A desordem e o retrocesso tomam conta do Sanatório. Como disse Chesterton, há quase sempre método na loucura. Ou deveria haver. Mas em nosso Sanatório, a loucura tomou conta e jogou pelas janelas o método e a ordem e adotou como parâmetro o retrocesso.
Começa que ninguém fala a mesma língua, a oficial da Nova Política. Chama-se Bolsonarês, é de difícil compreensão e nunca diz exatamente aquilo que parece estar dizendo.
Dou como exemplo Eduardo Bolsonaro que disse em entrevista à Leda Nagle que caso houvesse manifestações esquerdistas aqui no Brasil, como as que acontecem no Chile, ele sugeria que se editasse a volta do AI5. Disse isso com a cara limpa, em alto e bom tom. Falou em puro Bolsonarês. Afrontou a Constituição que jurou defender ao tomar posse como deputado federal por São Paulo.
A reação veio com a velocidade da luz. O pai do deputado, ao sentir que o filho lhe dera uma grave rasteira, fez ver ao garoto o crime que estava cometendo e esse, habituado ao vezo do “falou, mas não foi isso que quis dizer”, já deu outra declaração, dizendo que interpretaram mal o que ele quis dizer, afirmando que não tem nenhuma proposta para a volta do AI5. Ou seja, como bom aluno da língua oficial, o que ele disse não foi bem o que ouvimos, foi aquilo que ele queria que ouvíssemos.
Assim como o capitão e seus filhotes, o ministro do Meio Ambiente, também fluente em Bolsonarês, acusou num momento a ONG Greenpeace, que ele chamou de ‘greenpixe’, pelo vazamento de óleo nas praias do nosso Nordeste, mas menos de 48 horas depois desdisse o que disse e pior, desmentiu que algum dia tivesse dito o que disse! O desmentido aconteceu no programa Central Globo News no qual o que mais chamou minha atenção foi a expertise da defesa que Ricardo Salles faz de seu chefe. É justo que se diga, Salles é um bolsonarista leal e apaixonado, nunca vi nada igual.

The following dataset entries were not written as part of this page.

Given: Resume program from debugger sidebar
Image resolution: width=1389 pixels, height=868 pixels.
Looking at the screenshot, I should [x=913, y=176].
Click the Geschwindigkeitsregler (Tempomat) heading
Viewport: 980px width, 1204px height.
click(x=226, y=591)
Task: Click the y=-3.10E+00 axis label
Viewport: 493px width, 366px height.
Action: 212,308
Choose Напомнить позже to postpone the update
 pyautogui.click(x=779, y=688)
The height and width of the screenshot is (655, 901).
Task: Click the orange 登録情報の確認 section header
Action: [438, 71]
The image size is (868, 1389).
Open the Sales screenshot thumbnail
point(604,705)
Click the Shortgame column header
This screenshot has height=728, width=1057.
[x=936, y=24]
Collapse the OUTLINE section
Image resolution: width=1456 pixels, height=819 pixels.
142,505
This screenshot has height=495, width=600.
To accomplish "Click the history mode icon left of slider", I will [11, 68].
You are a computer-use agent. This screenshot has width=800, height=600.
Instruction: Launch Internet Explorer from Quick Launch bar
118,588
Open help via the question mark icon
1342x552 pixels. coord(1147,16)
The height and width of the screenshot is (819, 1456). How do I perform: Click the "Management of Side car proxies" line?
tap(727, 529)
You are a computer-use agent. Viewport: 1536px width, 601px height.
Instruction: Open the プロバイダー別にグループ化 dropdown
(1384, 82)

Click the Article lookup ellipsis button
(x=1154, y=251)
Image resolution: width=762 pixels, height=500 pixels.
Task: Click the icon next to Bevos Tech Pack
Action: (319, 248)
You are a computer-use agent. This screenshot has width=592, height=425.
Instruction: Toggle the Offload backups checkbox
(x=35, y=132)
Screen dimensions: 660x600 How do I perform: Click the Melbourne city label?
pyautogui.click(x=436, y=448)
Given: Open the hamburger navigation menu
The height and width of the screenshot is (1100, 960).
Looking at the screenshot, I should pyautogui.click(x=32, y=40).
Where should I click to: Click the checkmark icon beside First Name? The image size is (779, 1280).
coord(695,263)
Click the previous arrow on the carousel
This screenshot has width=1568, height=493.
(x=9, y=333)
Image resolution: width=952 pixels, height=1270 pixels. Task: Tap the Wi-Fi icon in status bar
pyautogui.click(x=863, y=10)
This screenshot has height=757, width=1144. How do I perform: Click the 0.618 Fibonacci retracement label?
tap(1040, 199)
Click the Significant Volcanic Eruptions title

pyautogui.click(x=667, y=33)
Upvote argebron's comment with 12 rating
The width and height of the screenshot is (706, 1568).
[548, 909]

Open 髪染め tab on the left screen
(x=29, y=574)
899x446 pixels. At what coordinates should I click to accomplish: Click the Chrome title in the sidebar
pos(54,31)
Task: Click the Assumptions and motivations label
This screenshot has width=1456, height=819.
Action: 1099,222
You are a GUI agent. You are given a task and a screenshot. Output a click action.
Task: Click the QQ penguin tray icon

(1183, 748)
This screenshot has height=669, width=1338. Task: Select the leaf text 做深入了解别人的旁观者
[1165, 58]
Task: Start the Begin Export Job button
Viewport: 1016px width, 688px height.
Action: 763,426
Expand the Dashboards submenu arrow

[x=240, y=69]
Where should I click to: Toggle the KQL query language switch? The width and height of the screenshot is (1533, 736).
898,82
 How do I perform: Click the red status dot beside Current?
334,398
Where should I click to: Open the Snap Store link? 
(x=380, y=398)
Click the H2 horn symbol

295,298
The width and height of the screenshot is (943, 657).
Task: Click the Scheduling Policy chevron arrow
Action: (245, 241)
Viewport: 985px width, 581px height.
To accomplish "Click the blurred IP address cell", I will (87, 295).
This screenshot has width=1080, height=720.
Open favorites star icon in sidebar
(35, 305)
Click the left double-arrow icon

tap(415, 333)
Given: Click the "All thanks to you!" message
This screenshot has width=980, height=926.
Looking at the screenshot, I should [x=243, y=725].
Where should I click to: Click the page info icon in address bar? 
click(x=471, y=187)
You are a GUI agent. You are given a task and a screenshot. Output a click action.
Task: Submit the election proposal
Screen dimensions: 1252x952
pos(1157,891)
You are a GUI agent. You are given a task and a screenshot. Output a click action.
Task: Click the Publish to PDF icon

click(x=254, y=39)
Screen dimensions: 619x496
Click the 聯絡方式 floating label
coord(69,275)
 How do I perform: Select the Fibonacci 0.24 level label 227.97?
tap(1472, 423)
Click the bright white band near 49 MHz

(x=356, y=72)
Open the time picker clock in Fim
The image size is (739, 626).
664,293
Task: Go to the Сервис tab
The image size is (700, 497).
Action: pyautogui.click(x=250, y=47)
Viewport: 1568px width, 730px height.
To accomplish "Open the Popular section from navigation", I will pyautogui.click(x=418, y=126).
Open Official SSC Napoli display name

Nesse programa, o jornalista Fernando Gabeira fez a pergunta que eu gostaria de ter feito: sobre a vontade demonstrada por Bolsonaro de transformar a Estação Ecológica de Tamoios, em Angra dos Reis, em uma reles Cancún. Resposta enfática de Salles, o defensor do capitão: o presidente não disse isso, ele apenas citou Cancún como exemplo de um resort que colabora para o progresso de seu país, o México. E onde a pesca não é multada, que foi o que aconteceu com Bolsonaro em Tamoios. Pois é…
Infelizmente, o eleitor brasileiro escolheu um homem destemperado, mal-educado, agressivo, para ser presidente do Brasil por quatro anos. Vamos ter que carregar essa cruz por mais três anos, com calma e paciência, mas sempre atentos para não deixar que os filhos do capitão extrapolem. O mais interessado em controlar os garotos é o pai. Até porque cada vez que eles movem uma peça no tabuleiro, eles prejudicam seu governo e diminuem o número de seus seguidores.
Creio ser urgente a contratação de tradutores-intérpretes bolsonarês/português, juramentados, para acompanhar, quando em Brasília ou em viagens, Jair Bolsonaro e seus filhos. Assim, a desculpa favorita deixará de funcionar. Tudo que eles disserem será traduzido para o português e não poderá ser desmentido e transformado em fumaça.
Mas não quero me despedir do Leitor sem comentar dois maravilhosos artigos publicados no jornal O Globo de 31 de outubro: Ascânio Seleme comentando sobre ‘A Ira Desnecessária’ do capitão e Cora Rónai, brilhante, lembrando a semelhança entre Jair Bolsonaro, lá em Rhiad, e Bruno Ganz, o grande ator alemão interpretando Hitler em ‘A Queda’. Simplesmente genial!
Maria Helena Rubinato Rodrigues de Sousa é professora e tradutora, escreve semanalmente para o Blog do Noblat desde agosto de 2005.